Im Vorspann des Papiers der CDU mit dem Titel "Für mehr Barrierefreiheit" heißt es: "Auf der Grundlage der UN-Behindertenrechtskonvention (UN-BRK) und nach Artikel 3 des deutschen Grundgesetzes haben Menschen mit Behinderung das Recht auf eine barrierefreie Gestaltung ihrer Umwelt. Die CDU Deutschlands hat ein umfassendes Verständnis vom Begriff der 'Barrierefreiheit'. Wir wollen, dass auch ältere Menschen, Familien mit Kindern, zeitweise Erkrankte, Menschen mit Einwanderungsgeschichte, das tun können, was für alle selbstverständlich ist: Arbeiten und sich weiterbilden, den Arzt ihrer Wahl besuchen, Einkaufen, Sport treiben, Reisen, ins Kino gehen, Museen und Ausstellungen besuchen oder im Internet surfen."
Link zu den Aussagen der CDU zur Behindertenpolitik
Dem Ansinnen der CDU, Barrierefreiheit auch im privaten Bereich für allgemein zugängliche Räume und Dienstleistungen zu verbessern und dabei mit Augenmaß vorzugehen, um einen unverhältnismäßigen Kostenaufwand zu verhindern, könnte ein aktueller Vorschlag des Forums behinderter Juristinnen und Juristen entgegenkommen. Das Forum hat anlässlich des aktuell an den Bundestag von der Bundesregierung weitergeleiteten Gesetzentwurfs für ein Teilhabestärkungsrecht Änderungen im Behindertengleichstellungsgesetz vorgeschlagen, die diesem Ziel entsprechen. Durch die Verpflichtung privater Anbieter von Dienstleistungen und Produkten zur Barrierefreiheit, der Aufnahme einer Überforderungsklausel und der Einbindung der Schlichtungsstelle bei Streitfällen könnten entsprechend dem österreichischen Modell nach Ansicht des Forums behinderter Juristinnen und Juristen Regelungen mit Augenmaß und ohne unverhältnismäßige Kosten schon in dieser Legislaturperiode gesetzlich verankert werden.

◆ **Zu bearbeitende Aufgaben**:
1. Nach welchem Modell könnten laut dem Text zur Barrierefreiheit die vom Forum behinderter Juristinnen und Juristen vorgeschlagenen Regelungen gesetzlich verankert werden?
2. Schreibe den Text zur Barrierefreiheit nach seinem letzten Satz weiter.

◆ **Erfasste Daten**:
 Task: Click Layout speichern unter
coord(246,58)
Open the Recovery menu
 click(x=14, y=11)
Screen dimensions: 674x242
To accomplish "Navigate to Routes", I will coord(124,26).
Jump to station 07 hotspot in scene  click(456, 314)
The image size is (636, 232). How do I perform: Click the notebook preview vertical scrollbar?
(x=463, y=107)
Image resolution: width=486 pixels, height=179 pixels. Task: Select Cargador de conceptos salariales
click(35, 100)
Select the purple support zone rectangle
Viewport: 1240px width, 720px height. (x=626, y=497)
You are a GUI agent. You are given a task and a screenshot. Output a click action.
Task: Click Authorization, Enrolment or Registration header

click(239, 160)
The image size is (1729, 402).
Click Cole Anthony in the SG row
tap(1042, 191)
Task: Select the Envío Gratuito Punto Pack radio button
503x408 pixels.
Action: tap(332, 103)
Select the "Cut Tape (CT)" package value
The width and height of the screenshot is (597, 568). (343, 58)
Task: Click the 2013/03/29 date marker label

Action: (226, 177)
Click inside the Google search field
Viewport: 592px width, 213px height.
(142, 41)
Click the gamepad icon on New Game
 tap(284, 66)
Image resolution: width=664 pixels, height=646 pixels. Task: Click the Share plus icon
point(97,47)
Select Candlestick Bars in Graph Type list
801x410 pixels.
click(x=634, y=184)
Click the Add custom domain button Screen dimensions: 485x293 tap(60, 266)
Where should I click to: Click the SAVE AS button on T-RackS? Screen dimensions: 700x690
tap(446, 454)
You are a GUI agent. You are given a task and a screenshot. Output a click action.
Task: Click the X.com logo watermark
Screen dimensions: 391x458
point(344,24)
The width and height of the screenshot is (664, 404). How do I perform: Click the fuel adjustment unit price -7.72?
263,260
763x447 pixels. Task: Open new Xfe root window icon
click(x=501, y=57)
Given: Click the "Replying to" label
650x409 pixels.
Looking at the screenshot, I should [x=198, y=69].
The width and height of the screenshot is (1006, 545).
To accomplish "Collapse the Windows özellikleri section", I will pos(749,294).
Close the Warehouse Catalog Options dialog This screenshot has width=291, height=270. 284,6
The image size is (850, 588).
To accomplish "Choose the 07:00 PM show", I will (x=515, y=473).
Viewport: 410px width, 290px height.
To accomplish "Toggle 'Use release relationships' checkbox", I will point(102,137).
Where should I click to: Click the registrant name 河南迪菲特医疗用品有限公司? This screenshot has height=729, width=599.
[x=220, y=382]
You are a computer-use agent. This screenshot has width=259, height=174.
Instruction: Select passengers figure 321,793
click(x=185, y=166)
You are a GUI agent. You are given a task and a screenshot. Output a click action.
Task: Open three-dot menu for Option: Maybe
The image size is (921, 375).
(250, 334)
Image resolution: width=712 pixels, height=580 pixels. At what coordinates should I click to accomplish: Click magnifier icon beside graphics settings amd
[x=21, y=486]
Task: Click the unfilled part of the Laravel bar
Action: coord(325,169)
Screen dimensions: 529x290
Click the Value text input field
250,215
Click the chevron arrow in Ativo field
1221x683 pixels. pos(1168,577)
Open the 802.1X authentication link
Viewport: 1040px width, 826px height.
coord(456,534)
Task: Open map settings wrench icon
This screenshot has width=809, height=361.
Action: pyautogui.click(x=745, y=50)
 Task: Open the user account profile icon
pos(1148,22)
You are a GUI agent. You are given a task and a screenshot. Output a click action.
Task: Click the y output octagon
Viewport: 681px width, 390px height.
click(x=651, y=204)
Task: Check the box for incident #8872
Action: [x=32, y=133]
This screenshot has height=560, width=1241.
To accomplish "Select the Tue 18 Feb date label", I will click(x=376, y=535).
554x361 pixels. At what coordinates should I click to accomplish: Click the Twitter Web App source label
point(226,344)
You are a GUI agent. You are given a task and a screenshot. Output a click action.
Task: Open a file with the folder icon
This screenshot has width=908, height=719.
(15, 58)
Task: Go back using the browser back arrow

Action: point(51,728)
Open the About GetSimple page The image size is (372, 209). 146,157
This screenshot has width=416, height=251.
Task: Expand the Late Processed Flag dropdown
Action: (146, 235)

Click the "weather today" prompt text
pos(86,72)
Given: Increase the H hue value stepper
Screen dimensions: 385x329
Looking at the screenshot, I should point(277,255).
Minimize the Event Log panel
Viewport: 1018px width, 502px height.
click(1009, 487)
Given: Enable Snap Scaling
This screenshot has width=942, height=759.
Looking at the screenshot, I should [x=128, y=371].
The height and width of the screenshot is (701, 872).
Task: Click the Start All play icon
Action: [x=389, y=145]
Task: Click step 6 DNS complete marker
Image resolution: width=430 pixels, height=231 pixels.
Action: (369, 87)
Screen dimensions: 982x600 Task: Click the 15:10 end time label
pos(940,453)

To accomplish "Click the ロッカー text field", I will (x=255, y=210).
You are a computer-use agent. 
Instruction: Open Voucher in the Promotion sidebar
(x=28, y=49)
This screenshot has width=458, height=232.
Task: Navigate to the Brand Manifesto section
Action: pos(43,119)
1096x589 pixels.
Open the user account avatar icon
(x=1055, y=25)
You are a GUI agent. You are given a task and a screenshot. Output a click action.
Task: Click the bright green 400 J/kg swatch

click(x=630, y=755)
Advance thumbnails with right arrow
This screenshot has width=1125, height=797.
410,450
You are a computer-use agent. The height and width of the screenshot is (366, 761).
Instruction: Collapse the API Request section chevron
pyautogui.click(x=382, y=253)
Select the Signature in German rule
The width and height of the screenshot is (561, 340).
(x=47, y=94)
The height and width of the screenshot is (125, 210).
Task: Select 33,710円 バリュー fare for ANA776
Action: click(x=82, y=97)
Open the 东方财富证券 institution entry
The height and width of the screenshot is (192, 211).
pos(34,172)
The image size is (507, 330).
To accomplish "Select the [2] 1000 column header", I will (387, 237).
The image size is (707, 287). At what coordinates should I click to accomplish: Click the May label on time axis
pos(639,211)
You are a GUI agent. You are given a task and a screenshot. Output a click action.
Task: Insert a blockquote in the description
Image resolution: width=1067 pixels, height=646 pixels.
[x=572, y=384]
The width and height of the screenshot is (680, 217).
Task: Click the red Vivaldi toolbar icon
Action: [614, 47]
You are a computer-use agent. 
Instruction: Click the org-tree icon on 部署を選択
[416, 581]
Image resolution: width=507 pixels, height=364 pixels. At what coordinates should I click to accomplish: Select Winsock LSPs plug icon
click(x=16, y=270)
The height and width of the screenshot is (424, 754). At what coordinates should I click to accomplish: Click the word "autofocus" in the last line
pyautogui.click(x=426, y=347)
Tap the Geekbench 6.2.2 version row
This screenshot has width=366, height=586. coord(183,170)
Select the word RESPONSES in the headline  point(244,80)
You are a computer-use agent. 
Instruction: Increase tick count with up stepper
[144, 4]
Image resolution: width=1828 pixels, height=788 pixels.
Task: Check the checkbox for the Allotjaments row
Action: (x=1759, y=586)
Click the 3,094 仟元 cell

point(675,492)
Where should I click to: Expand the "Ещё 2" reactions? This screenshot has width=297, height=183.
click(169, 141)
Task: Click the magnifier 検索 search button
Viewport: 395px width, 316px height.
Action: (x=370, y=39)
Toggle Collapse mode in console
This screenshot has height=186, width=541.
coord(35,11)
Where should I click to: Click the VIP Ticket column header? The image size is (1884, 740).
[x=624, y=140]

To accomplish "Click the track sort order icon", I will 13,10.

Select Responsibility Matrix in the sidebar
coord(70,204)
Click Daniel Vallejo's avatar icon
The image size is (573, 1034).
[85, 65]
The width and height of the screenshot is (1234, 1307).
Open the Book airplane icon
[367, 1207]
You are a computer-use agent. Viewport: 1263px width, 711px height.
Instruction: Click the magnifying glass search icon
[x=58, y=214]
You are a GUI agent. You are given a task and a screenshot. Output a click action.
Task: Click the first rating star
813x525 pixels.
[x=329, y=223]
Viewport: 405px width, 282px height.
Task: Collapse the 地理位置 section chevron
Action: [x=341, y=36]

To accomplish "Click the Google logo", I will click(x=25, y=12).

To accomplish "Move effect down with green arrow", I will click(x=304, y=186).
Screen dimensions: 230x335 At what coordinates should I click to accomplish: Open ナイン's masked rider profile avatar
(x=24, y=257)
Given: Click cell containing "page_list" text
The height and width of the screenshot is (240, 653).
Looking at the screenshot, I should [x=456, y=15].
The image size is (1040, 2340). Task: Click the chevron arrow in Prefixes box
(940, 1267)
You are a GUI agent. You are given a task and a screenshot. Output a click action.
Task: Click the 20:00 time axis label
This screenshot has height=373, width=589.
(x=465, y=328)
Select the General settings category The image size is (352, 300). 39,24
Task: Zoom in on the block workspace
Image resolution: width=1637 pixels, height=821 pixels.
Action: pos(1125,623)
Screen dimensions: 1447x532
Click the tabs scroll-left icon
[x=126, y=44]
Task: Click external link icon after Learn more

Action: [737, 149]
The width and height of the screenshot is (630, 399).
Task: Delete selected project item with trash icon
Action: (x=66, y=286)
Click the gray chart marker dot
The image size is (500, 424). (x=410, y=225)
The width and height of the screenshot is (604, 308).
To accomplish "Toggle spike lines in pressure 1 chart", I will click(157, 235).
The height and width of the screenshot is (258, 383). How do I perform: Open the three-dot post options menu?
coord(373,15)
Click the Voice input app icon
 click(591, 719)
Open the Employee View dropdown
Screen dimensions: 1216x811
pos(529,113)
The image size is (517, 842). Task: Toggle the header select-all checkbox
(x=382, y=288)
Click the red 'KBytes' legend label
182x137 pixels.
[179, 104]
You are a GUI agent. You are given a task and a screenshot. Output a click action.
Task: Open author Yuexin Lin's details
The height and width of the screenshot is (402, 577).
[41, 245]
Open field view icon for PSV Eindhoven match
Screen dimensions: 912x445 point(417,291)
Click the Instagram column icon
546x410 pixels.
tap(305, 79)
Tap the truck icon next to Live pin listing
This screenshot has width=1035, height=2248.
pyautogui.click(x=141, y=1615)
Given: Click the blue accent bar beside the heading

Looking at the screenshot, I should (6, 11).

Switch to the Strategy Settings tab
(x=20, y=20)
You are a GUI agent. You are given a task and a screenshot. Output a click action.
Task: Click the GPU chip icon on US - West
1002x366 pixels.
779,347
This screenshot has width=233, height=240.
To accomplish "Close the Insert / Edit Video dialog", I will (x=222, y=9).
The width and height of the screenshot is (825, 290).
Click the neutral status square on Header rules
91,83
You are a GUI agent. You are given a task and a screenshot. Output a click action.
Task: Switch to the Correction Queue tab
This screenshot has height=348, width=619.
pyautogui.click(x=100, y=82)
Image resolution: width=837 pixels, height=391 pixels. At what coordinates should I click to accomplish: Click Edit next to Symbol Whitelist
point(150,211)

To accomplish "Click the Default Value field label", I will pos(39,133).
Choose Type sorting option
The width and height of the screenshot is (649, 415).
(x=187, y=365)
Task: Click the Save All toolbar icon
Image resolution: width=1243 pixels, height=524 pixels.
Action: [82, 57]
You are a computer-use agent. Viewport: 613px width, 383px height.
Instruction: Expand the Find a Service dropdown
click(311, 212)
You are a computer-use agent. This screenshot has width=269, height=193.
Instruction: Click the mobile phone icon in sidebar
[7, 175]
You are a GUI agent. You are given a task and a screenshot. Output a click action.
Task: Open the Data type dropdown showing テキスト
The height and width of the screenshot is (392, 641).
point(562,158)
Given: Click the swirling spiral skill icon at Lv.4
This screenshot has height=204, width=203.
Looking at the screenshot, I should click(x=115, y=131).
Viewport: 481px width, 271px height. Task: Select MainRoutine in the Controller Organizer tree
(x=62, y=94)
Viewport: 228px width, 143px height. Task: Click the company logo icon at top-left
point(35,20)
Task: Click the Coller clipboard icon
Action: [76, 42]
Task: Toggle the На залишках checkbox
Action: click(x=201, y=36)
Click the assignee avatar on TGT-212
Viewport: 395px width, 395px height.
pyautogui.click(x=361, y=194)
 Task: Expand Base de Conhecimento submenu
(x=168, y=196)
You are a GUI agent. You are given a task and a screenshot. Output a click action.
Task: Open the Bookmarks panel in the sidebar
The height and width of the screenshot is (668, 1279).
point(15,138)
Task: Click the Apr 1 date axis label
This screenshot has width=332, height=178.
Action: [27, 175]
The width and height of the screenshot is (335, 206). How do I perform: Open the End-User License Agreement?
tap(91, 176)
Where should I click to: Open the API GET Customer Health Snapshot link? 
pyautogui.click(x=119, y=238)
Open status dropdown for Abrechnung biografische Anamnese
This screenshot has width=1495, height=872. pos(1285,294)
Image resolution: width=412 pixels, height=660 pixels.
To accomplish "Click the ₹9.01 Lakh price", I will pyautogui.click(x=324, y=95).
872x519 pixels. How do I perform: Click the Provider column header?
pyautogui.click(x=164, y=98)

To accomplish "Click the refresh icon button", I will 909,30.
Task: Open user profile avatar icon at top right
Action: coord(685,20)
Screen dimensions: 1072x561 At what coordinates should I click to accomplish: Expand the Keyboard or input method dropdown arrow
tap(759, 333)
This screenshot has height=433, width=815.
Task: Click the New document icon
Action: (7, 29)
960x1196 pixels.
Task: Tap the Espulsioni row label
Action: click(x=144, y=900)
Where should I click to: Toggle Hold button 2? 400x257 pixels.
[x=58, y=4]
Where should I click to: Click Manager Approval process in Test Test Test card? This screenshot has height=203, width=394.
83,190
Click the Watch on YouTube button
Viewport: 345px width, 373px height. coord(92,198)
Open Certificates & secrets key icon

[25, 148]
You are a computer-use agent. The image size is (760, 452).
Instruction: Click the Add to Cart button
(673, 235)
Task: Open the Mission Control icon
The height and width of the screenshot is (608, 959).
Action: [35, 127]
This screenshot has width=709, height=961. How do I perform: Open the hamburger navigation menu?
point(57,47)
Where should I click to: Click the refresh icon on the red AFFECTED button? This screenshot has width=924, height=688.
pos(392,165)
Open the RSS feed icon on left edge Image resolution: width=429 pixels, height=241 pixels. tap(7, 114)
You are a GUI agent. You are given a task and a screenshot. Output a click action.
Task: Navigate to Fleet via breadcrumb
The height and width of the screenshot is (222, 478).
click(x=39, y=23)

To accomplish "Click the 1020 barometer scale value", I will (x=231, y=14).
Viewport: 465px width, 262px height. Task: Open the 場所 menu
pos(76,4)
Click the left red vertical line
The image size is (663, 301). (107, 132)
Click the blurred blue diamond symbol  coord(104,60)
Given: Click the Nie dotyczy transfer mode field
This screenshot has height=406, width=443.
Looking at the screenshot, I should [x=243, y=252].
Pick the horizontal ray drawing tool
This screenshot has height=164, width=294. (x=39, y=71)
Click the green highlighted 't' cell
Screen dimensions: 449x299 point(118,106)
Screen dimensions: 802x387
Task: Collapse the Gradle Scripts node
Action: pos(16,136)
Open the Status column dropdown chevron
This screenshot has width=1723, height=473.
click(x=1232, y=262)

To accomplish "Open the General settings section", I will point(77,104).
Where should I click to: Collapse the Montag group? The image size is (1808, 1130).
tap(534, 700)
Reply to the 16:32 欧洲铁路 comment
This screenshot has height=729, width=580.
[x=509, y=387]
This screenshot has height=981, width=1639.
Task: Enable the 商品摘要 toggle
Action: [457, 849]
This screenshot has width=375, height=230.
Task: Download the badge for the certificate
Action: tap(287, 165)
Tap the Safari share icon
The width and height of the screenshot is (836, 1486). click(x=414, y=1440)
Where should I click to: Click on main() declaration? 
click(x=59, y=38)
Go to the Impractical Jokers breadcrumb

◆ **Lösungen**:
1. Nach dem österreichischen Modell.

2.
Link zum Vorschlag des Forums behinderter Juristinnen und Juristen zur Barrierefreiheit
Bisher ist es noch zweifelhaft, ob sich die derzeitige CDU/CSU Bundestagsfraktion zu solchen Änderungen hinreißen lässt. Es wäre aber einmal eine positive Überraschung, wenn die derzeit regierenden Parteien für die Zukunft geforderte Regelungen im Wahlprogramm schon jetzt in die Praxis umsetzen würden. Das Thema Barrierefreiheit hätte dies allemal verdient, denn durch die vielfältigen Barrieren werden behinderte Menschen schon seit Jahrzehnten weitgehend von der Teilhabe ausgeschlossen und wahrscheinlich auch nach Ende der Corona-Pandemie, betonte die LIGA Selbstvertretung. Erst vor kurzem hat ein Bündnis von 30 Behindertenverbänden als Erstunterstützer*innen Kernpunkte für ein gutes Barrierefreiheitsrecht als Leitlinie für die anstehenden Gesetzgebungsverfahren veröffentlicht.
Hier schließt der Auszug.